= Aim =
Repeat the lines word for word, beginning with the line containing "Image resolution: width=1200" and continuing through the line containing "(x=256, y=20)".

= Material provided =
◇ ◇ ◇ ◇ ◇ ◇ ◇

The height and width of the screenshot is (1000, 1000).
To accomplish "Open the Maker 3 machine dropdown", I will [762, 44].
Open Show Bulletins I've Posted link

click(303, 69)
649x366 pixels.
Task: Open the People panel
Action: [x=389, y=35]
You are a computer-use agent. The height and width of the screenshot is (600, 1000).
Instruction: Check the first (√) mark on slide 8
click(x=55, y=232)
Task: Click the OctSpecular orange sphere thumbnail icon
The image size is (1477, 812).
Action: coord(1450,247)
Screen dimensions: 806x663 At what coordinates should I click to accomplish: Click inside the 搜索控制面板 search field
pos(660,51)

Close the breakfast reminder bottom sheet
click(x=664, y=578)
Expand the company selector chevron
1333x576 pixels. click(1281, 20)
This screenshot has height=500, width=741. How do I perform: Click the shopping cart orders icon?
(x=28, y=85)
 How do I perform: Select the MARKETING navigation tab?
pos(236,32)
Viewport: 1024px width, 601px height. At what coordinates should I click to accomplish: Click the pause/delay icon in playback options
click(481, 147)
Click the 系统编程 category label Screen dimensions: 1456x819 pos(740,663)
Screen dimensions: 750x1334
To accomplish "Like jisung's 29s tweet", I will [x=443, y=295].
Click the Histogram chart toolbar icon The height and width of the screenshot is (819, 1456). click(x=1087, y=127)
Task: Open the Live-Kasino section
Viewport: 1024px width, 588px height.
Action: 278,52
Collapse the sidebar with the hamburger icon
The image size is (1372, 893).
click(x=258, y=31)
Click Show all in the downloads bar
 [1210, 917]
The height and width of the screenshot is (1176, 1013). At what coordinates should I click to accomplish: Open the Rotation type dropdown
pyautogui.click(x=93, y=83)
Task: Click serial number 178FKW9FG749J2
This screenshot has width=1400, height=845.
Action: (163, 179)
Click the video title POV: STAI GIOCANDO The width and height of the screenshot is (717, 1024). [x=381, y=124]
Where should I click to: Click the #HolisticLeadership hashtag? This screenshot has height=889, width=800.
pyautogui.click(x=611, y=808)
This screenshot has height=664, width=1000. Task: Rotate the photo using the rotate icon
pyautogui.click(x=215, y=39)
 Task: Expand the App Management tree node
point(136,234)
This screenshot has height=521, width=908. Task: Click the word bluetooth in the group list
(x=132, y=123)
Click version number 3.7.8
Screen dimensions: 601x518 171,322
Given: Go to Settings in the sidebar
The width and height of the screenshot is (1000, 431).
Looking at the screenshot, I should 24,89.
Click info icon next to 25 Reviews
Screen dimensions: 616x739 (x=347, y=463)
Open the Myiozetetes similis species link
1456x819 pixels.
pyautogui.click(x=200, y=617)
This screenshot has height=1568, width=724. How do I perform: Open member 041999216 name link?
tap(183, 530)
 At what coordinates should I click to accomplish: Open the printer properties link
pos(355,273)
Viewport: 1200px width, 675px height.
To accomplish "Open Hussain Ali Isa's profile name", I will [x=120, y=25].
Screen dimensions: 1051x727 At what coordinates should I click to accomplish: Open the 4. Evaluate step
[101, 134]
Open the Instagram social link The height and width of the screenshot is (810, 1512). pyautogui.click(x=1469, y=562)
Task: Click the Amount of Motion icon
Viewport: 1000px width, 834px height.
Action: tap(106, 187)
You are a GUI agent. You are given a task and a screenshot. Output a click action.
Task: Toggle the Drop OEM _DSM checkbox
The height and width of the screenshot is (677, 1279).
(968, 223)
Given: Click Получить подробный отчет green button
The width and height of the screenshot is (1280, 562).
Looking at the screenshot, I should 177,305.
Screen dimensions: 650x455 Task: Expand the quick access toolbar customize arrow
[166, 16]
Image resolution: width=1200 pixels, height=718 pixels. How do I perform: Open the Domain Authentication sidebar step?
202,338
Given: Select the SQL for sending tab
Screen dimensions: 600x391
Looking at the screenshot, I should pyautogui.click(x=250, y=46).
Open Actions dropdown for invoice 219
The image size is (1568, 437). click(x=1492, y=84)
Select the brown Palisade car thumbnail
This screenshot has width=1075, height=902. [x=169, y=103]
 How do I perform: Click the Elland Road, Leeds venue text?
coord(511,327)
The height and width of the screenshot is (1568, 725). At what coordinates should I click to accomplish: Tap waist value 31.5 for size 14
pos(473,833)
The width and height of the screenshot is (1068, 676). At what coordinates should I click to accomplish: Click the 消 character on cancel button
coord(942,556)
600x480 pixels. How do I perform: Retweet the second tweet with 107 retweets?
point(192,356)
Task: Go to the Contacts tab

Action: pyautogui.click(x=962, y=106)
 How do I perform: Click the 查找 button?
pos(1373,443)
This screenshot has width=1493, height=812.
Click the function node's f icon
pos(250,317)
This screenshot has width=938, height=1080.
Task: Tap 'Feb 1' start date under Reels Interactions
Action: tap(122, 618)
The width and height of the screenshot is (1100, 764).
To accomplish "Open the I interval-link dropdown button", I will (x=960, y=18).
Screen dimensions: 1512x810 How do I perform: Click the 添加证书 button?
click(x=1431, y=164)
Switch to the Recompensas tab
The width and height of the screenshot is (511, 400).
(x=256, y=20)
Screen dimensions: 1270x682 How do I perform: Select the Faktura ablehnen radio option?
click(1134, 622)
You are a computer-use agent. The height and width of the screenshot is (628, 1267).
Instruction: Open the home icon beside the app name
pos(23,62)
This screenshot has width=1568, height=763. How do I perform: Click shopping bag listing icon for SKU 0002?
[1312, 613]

◇ ◇ ◇ ◇ ◇ ◇ ◇

= Output below =
Image resolution: width=1200 pixels, height=718 pixels. How do I perform: Open the Domain Authentication sidebar step?
202,338
Given: Select the SQL for sending tab
Screen dimensions: 600x391
Looking at the screenshot, I should pyautogui.click(x=250, y=46).
Open Actions dropdown for invoice 219
The image size is (1568, 437). click(x=1492, y=84)
Select the brown Palisade car thumbnail
This screenshot has width=1075, height=902. [x=169, y=103]
 How do I perform: Click the Elland Road, Leeds venue text?
coord(511,327)
The height and width of the screenshot is (1568, 725). At what coordinates should I click to accomplish: Tap waist value 31.5 for size 14
pos(473,833)
The width and height of the screenshot is (1068, 676). At what coordinates should I click to accomplish: Click the 消 character on cancel button
coord(942,556)
600x480 pixels. How do I perform: Retweet the second tweet with 107 retweets?
point(192,356)
Task: Go to the Contacts tab

Action: pyautogui.click(x=962, y=106)
 How do I perform: Click the 查找 button?
pos(1373,443)
This screenshot has width=1493, height=812.
Click the function node's f icon
pos(250,317)
This screenshot has width=938, height=1080.
Task: Tap 'Feb 1' start date under Reels Interactions
Action: tap(122, 618)
The width and height of the screenshot is (1100, 764).
To accomplish "Open the I interval-link dropdown button", I will (x=960, y=18).
Screen dimensions: 1512x810 How do I perform: Click the 添加证书 button?
click(x=1431, y=164)
Switch to the Recompensas tab
The width and height of the screenshot is (511, 400).
(x=256, y=20)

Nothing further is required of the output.